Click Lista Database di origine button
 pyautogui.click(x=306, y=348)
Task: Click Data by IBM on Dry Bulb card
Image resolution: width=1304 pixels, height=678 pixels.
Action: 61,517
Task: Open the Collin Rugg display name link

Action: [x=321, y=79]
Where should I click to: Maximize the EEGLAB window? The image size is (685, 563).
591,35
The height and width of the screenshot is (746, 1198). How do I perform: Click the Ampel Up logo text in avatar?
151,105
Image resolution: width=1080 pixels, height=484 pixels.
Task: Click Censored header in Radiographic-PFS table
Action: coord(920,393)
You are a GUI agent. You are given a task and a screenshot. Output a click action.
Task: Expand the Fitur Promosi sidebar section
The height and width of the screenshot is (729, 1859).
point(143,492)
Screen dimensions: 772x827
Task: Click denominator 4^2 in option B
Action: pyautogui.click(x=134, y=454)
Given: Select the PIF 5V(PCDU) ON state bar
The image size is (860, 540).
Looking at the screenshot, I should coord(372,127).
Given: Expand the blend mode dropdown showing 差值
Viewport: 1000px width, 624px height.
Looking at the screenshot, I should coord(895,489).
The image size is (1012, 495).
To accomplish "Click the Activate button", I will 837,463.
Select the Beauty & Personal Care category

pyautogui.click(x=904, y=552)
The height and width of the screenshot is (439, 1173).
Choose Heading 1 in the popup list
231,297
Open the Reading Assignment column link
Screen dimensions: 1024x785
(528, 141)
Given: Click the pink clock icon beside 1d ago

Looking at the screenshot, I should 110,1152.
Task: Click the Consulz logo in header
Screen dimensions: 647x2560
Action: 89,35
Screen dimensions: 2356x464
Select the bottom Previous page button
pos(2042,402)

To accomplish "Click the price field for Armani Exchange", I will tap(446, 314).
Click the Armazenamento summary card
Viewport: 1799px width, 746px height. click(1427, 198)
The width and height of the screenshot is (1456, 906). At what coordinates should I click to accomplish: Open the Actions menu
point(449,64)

§ WHAT YOU SHOULD DO:
Every word of every entry must be returned as it appears.

§ ANSWER FOR THIS EXERCISE:
Click Lista Database di origine button
 pyautogui.click(x=306, y=348)
Task: Click Data by IBM on Dry Bulb card
Image resolution: width=1304 pixels, height=678 pixels.
Action: 61,517
Task: Open the Collin Rugg display name link

Action: [x=321, y=79]
Where should I click to: Maximize the EEGLAB window? The image size is (685, 563).
591,35
The height and width of the screenshot is (746, 1198). How do I perform: Click the Ampel Up logo text in avatar?
151,105
Image resolution: width=1080 pixels, height=484 pixels.
Task: Click Censored header in Radiographic-PFS table
Action: coord(920,393)
You are a GUI agent. You are given a task and a screenshot. Output a click action.
Task: Expand the Fitur Promosi sidebar section
The height and width of the screenshot is (729, 1859).
point(143,492)
Screen dimensions: 772x827
Task: Click denominator 4^2 in option B
Action: pyautogui.click(x=134, y=454)
Given: Select the PIF 5V(PCDU) ON state bar
The image size is (860, 540).
Looking at the screenshot, I should coord(372,127).
Given: Expand the blend mode dropdown showing 差值
Viewport: 1000px width, 624px height.
Looking at the screenshot, I should coord(895,489).
The image size is (1012, 495).
To accomplish "Click the Activate button", I will 837,463.
Select the Beauty & Personal Care category

pyautogui.click(x=904, y=552)
The height and width of the screenshot is (439, 1173).
Choose Heading 1 in the popup list
231,297
Open the Reading Assignment column link
Screen dimensions: 1024x785
(528, 141)
Given: Click the pink clock icon beside 1d ago

Looking at the screenshot, I should 110,1152.
Task: Click the Consulz logo in header
Screen dimensions: 647x2560
Action: 89,35
Screen dimensions: 2356x464
Select the bottom Previous page button
pos(2042,402)

To accomplish "Click the price field for Armani Exchange", I will tap(446, 314).
Click the Armazenamento summary card
Viewport: 1799px width, 746px height. click(1427, 198)
The width and height of the screenshot is (1456, 906). At what coordinates should I click to accomplish: Open the Actions menu
point(449,64)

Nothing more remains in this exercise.